(A block of data)

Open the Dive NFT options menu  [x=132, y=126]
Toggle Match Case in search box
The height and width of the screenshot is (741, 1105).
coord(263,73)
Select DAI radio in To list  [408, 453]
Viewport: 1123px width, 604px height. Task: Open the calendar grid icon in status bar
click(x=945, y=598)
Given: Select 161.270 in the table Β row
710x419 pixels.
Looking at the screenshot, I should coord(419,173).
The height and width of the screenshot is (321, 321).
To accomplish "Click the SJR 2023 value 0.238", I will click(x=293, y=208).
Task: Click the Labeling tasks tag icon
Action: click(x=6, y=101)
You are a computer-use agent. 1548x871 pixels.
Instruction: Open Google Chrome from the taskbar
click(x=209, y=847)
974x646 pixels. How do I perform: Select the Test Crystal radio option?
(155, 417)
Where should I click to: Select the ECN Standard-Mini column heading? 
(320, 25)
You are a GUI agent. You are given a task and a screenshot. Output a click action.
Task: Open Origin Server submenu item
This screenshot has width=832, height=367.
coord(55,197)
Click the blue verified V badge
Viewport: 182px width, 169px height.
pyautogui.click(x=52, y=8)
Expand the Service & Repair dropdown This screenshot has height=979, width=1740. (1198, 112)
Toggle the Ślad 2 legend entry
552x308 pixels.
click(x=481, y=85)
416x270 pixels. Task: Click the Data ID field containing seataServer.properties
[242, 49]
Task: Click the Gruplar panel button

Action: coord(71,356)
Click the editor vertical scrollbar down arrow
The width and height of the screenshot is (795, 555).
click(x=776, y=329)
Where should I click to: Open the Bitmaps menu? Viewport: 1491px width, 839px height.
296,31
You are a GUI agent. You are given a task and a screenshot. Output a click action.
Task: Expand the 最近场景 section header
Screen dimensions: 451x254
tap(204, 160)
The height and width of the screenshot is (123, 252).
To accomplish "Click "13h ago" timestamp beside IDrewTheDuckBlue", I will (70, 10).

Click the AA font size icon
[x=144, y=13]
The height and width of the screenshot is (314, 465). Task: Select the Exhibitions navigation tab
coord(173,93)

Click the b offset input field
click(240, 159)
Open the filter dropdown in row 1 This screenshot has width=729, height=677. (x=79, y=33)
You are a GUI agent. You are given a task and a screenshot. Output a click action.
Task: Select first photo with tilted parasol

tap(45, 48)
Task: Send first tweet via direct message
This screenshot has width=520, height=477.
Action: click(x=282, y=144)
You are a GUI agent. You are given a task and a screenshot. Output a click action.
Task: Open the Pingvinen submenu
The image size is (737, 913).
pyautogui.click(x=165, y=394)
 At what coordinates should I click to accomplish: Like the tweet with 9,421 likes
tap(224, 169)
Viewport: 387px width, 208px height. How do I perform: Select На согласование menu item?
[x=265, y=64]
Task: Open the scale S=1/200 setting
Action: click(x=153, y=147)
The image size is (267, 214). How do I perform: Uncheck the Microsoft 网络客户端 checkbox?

Aim of the exercise: Update the records above by replacing every "GUI agent" with "interface agent", keeping everything else unchanged.

Reply to the exercise:
Open the Dive NFT options menu  [x=132, y=126]
Toggle Match Case in search box
The height and width of the screenshot is (741, 1105).
coord(263,73)
Select DAI radio in To list  [408, 453]
Viewport: 1123px width, 604px height. Task: Open the calendar grid icon in status bar
click(x=945, y=598)
Given: Select 161.270 in the table Β row
710x419 pixels.
Looking at the screenshot, I should coord(419,173).
The height and width of the screenshot is (321, 321).
To accomplish "Click the SJR 2023 value 0.238", I will click(x=293, y=208).
Task: Click the Labeling tasks tag icon
Action: click(x=6, y=101)
You are a computer-use agent. 1548x871 pixels.
Instruction: Open Google Chrome from the taskbar
click(x=209, y=847)
974x646 pixels. How do I perform: Select the Test Crystal radio option?
(155, 417)
Where should I click to: Select the ECN Standard-Mini column heading? 
(320, 25)
You are a interface agent. You are given a task and a screenshot. Output a click action.
Task: Open Origin Server submenu item
This screenshot has width=832, height=367.
coord(55,197)
Click the blue verified V badge
Viewport: 182px width, 169px height.
pyautogui.click(x=52, y=8)
Expand the Service & Repair dropdown This screenshot has height=979, width=1740. (1198, 112)
Toggle the Ślad 2 legend entry
552x308 pixels.
click(x=481, y=85)
416x270 pixels. Task: Click the Data ID field containing seataServer.properties
[242, 49]
Task: Click the Gruplar panel button

Action: coord(71,356)
Click the editor vertical scrollbar down arrow
The width and height of the screenshot is (795, 555).
click(x=776, y=329)
Where should I click to: Open the Bitmaps menu? Viewport: 1491px width, 839px height.
296,31
You are a interface agent. You are given a task and a screenshot. Output a click action.
Task: Expand the 最近场景 section header
Screen dimensions: 451x254
tap(204, 160)
The height and width of the screenshot is (123, 252).
To accomplish "Click "13h ago" timestamp beside IDrewTheDuckBlue", I will (70, 10).

Click the AA font size icon
[x=144, y=13]
The height and width of the screenshot is (314, 465). Task: Select the Exhibitions navigation tab
coord(173,93)

Click the b offset input field
click(240, 159)
Open the filter dropdown in row 1 This screenshot has width=729, height=677. (x=79, y=33)
You are a interface agent. You are given a task and a screenshot. Output a click action.
Task: Select first photo with tilted parasol

tap(45, 48)
Task: Send first tweet via direct message
This screenshot has width=520, height=477.
Action: click(x=282, y=144)
You are a interface agent. You are given a task and a screenshot. Output a click action.
Task: Open the Pingvinen submenu
The image size is (737, 913).
pyautogui.click(x=165, y=394)
 At what coordinates should I click to accomplish: Like the tweet with 9,421 likes
tap(224, 169)
Viewport: 387px width, 208px height. How do I perform: Select На согласование menu item?
[x=265, y=64]
Task: Open the scale S=1/200 setting
Action: click(x=153, y=147)
The image size is (267, 214). How do I perform: Uncheck the Microsoft 网络客户端 checkbox?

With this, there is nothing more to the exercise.